◆ What to do
All lines in the records below that hold "Hike" are to be shown.

-- Data to use follows --

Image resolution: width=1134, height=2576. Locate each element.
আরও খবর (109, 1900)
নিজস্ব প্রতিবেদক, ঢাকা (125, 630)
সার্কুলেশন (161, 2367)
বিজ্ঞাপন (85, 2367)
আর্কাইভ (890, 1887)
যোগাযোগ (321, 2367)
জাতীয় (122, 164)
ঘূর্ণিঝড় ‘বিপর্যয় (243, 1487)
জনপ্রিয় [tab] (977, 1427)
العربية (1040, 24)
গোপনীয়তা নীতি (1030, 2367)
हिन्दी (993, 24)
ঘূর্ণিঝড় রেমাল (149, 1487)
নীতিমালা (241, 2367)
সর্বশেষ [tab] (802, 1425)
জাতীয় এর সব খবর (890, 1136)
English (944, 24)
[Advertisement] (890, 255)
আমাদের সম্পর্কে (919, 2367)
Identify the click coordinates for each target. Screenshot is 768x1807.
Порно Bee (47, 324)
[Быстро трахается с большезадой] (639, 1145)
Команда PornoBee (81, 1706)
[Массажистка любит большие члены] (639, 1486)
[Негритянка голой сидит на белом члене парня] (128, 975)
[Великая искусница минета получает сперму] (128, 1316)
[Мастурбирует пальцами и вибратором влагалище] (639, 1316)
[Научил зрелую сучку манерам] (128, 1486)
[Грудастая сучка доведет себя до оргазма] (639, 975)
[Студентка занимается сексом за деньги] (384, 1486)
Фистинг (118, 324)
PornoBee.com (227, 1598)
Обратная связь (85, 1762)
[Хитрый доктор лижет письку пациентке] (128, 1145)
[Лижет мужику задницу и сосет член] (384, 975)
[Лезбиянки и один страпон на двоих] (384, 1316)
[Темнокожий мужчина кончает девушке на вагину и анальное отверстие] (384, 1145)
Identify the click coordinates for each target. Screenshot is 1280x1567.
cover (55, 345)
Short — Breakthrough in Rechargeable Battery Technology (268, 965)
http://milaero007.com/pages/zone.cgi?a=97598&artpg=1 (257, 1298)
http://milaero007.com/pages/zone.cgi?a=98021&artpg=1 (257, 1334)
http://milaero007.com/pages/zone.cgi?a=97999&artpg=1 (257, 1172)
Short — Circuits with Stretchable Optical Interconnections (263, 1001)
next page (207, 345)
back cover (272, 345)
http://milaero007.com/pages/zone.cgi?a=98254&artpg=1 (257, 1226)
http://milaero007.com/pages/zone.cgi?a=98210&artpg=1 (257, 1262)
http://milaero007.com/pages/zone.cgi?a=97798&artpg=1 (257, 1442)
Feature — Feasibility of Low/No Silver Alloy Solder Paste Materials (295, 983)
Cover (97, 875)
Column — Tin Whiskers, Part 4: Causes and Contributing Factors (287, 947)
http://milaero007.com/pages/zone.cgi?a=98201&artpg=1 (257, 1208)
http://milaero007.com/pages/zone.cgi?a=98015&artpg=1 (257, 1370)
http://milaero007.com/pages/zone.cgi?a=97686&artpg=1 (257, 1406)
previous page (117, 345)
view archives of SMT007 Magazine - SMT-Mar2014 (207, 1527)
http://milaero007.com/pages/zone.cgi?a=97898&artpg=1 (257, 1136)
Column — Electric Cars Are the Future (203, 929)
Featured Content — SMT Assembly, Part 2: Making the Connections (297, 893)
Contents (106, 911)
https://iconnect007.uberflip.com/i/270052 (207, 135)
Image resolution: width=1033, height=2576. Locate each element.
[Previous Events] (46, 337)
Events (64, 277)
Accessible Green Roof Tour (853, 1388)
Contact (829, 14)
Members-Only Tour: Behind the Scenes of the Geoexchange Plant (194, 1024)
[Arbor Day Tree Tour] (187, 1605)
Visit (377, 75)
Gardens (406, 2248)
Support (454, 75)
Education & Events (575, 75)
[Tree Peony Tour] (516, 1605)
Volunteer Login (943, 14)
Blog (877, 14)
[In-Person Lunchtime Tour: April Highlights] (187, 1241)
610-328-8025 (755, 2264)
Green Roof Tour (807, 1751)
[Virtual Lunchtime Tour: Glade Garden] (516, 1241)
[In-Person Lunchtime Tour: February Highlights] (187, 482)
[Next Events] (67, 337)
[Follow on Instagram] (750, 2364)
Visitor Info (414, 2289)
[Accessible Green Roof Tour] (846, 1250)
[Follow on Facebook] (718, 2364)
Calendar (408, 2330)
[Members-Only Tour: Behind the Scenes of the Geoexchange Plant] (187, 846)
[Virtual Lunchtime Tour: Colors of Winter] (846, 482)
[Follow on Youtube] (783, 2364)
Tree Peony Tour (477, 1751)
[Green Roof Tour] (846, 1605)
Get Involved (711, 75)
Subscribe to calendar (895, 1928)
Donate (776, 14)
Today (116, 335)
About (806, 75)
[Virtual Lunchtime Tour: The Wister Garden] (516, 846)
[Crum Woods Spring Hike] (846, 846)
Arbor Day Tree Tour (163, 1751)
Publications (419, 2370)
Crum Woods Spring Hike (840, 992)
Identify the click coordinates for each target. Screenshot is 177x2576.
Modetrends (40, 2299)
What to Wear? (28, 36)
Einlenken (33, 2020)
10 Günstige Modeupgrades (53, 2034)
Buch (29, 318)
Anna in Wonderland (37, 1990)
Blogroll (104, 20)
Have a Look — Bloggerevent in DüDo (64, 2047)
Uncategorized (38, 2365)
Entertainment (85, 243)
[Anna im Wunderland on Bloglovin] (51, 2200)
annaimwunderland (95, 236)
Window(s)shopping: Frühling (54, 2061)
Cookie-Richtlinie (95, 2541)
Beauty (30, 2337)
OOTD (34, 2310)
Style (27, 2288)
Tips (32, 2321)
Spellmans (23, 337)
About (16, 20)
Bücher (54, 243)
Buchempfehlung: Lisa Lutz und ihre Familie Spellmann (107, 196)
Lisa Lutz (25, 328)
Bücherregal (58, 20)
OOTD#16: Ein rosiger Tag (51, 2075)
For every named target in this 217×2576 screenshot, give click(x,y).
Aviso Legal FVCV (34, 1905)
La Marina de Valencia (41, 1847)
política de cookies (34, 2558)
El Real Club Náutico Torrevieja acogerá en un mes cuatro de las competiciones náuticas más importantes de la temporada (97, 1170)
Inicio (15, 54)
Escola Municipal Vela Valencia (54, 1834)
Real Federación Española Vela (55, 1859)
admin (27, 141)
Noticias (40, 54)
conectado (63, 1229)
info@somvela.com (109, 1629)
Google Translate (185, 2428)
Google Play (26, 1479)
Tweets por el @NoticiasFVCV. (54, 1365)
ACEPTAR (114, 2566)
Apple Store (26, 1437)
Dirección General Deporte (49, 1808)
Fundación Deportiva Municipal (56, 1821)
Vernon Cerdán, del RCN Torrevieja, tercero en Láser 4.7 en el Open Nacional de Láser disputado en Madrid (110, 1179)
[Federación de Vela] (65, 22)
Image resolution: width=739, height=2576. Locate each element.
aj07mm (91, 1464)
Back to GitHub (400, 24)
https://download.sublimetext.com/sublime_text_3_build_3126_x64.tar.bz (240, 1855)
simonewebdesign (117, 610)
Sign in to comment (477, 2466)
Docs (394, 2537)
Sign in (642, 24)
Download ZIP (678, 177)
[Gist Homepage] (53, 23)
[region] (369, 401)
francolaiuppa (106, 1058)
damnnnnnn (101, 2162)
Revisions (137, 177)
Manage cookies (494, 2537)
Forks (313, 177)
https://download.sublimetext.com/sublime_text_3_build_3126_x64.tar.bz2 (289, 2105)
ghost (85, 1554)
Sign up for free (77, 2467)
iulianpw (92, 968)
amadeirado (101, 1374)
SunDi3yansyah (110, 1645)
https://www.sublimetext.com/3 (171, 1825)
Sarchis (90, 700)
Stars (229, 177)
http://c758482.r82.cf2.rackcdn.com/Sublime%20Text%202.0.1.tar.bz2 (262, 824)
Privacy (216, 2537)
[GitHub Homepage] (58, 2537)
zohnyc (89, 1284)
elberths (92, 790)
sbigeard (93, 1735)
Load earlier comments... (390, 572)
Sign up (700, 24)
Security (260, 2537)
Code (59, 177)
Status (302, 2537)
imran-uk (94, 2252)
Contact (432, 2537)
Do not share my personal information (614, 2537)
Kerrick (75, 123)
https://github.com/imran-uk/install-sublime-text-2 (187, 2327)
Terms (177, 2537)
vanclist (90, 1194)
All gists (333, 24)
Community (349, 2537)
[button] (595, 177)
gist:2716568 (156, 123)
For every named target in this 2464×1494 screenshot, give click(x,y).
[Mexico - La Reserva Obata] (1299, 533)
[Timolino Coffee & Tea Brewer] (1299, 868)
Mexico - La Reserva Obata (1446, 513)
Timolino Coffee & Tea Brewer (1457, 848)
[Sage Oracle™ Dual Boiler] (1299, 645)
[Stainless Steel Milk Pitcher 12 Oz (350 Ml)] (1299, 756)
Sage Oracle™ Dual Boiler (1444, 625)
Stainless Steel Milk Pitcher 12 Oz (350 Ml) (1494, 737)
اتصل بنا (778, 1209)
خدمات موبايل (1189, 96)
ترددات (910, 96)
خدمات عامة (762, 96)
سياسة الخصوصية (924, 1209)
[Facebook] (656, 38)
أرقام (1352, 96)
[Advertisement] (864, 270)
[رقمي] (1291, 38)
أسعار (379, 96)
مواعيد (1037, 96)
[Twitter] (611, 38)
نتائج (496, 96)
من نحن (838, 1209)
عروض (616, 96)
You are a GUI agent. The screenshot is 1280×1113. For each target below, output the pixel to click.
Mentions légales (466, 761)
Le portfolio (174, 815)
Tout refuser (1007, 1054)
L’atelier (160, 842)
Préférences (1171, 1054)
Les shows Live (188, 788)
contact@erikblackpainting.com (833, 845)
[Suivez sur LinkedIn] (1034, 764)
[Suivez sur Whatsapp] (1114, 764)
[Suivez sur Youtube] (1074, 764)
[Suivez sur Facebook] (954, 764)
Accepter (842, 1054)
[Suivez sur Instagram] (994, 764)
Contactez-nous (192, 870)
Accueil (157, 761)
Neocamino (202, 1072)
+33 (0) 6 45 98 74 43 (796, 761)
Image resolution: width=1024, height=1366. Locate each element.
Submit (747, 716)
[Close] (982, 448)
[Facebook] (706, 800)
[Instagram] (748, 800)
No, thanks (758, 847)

-- Data to use concluded --

◆ Solution to this problem
[Crum Woods Spring Hike] (846, 846)
Crum Woods Spring Hike (840, 992)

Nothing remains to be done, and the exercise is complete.